Analysis of the c.5664+2T>C mutation in patient UMP03. A) RT-PCR products amplified with primers located in exons 30 and 35 in leukocyte (L) and platelet (P) RNA, separated on 1% agarose gel. B) Traditional Sanger sequencing of PCR products from patient leukocytes (L2) and platelets (P), and control leukocytes (L). Analysis of the band 2 from patient leukocyte on agarose gel demonstrates exon 33 skipping. In platelets, only the allele without c.5664+2T>C mutation could be amplified. C) NGS of PCR products from leukocytes showed exon 33 skipping, indicated by arrows depict aberrant transcripts. However, exon 33-34 skipping was also detected, but in a really low of transcripts. D) Schematic representation of the mutation in genomic DNA and its effect on the VWF mRNA sequence. M indicates a 100-bp DNA ladder.

Figure 2.

Analysis of the c.546G>A mutation, located at nucleotide 14 from the beginning of exon 6, in patient UMP08. A) RT-PCR products amplified with primers located in exons 4 and 7 in leukocyte RNA (L), separated on 1% agarose gel.

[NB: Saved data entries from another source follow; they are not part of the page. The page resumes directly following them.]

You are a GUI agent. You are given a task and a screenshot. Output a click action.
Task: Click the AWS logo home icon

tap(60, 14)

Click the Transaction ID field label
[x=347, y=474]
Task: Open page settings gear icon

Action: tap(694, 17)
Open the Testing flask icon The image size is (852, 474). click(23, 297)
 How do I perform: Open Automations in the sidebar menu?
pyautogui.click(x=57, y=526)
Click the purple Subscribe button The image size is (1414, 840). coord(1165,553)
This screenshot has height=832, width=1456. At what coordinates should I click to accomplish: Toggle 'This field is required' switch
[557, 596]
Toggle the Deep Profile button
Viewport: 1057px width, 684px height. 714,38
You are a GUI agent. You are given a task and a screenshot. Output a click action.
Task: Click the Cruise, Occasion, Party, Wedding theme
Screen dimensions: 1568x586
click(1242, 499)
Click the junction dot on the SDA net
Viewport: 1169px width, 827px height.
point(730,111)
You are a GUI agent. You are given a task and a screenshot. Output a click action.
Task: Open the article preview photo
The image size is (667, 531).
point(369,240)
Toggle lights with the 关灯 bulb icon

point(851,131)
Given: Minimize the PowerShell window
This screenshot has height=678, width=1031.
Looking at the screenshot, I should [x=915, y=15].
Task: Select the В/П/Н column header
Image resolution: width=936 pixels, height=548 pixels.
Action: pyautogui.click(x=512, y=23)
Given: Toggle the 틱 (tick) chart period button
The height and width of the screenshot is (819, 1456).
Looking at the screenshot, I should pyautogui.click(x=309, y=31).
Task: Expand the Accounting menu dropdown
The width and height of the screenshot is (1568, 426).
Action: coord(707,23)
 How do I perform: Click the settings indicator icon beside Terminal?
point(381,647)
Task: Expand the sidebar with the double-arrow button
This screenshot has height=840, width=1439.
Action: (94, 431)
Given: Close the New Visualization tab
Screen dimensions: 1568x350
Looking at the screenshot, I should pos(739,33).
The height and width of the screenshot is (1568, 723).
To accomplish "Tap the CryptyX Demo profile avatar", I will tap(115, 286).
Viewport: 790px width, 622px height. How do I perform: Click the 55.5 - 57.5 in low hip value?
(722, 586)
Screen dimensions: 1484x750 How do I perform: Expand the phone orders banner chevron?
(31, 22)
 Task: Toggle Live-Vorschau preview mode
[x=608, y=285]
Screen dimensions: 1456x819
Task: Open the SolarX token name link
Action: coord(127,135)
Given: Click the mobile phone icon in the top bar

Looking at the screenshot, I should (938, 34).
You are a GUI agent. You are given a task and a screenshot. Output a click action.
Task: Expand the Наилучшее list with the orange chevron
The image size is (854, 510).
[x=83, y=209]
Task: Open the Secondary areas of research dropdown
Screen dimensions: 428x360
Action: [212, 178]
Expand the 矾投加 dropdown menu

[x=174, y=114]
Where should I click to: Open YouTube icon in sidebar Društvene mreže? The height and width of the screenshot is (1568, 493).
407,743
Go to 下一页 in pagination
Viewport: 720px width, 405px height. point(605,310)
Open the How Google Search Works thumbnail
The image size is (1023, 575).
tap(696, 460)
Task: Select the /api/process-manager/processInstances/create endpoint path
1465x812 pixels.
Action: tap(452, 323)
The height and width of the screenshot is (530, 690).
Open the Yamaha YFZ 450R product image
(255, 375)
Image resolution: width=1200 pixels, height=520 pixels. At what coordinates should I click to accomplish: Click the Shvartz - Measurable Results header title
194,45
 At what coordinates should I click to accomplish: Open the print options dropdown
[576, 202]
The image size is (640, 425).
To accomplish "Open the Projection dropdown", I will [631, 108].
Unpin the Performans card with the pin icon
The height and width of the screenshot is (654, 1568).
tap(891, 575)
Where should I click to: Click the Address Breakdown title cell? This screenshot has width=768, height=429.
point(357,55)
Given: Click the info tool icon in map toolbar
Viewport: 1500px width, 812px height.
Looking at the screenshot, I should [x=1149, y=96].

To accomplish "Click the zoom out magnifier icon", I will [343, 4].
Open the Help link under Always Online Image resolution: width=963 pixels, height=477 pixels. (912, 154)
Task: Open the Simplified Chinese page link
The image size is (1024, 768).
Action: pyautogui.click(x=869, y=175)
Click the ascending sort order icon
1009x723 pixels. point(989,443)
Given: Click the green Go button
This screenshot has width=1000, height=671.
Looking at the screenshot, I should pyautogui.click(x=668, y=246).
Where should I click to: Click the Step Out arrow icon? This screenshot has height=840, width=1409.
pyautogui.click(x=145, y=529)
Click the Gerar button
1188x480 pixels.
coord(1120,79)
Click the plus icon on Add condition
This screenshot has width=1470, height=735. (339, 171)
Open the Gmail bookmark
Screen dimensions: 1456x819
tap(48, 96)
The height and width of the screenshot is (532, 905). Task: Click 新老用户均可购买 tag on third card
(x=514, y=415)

B) Traditional Sanger sequencing of PCR product from patient L (1) showed the single nucleotide change. C) NGS of PCR products from leukocytes identified the single nucleotide variant, as well as exon 6 skipping. Arrows show aberrant transcripts. D) Schematic representation of the mutation in genomic DNA and its effect on the VWF mRNA sequence. M indicates a 100-bp DNA ladder.

Figure 3.

Analysis of the c.1109G>A (p.Cys370Tyr) mutation in patient UMP10, located in the last nucleotide of exon 9. A) RT-PCR products amplified with primers located in exons 6 and 12 in leukocyte (L) and platelet (P) RNA, separated on 1% agarose gel. B) Traditional Sanger sequencing of PCR product from patient L (2) showed exon 9 skipping. The L (3) band could not be purified in the agarose gel due to low concentration, thus it was not analyzed by Sanger. In platelets, only the non-mutated allele could be amplified. C) NGS of PCR products from leukocytes identified transcripts lacking exon 9, as well as transcripts lacking exons 8 and 9. D) Schematic representation of the mutation in genomic DNA and its effect on the VWF mRNA sequence. M indicates a 100-bp DNA ladder.

Figure 4.

Analysis of the c.7082-2A>G mutation in patient UMP12. Agarose gel electrophoresis results of RT-PCR amplification of exon 38 to 43 using RNA from leukocytes and platelets were the same as those of healthy controls (data not shown). A) Traditional Sanger sequencing of PCR product from patient leukocyte (L) demonstrate activation of a cryptic splice site 7 nucleotides downstream of the native splice site within exon 42. In patient platelet (P), only the allele carrying the p.Leu150Pro mutation could be amplified. B) NGS of PCR products from leukocytes showed deletion of the 7 initial nucleotides of exon 42. Arrows show aberrant transcripts. C) Schematic representation of the mutation in genomic DNA and its effect on the VWF mRNA sequence. WO: without.

Figure 5.

Analysis of the c.7437G>A (p.=) mutation in patient UMP14, located in the last nucleotide of exon 43. A) RT-PCR products amplified with primers located in exons 41 and 45 in leukocyte RNA (L), separated on 1% agarose gel. B) Traditional Sanger sequencing of PCR product from patient leukocyte (L) shows two aberrant transcripts: activation of a cryptic splice site - 4 nucleotides upstream to WT-DSS - in exon 43 (1), and exon 43 skipping (2). C) NGS of PCR products gave the same results than Sanger sequencing. D) Schematic representation of the mutation in genomic DNA and its effect on the VWF mRNA sequence. M indicates a 100-bp DNA ladder. WO: without.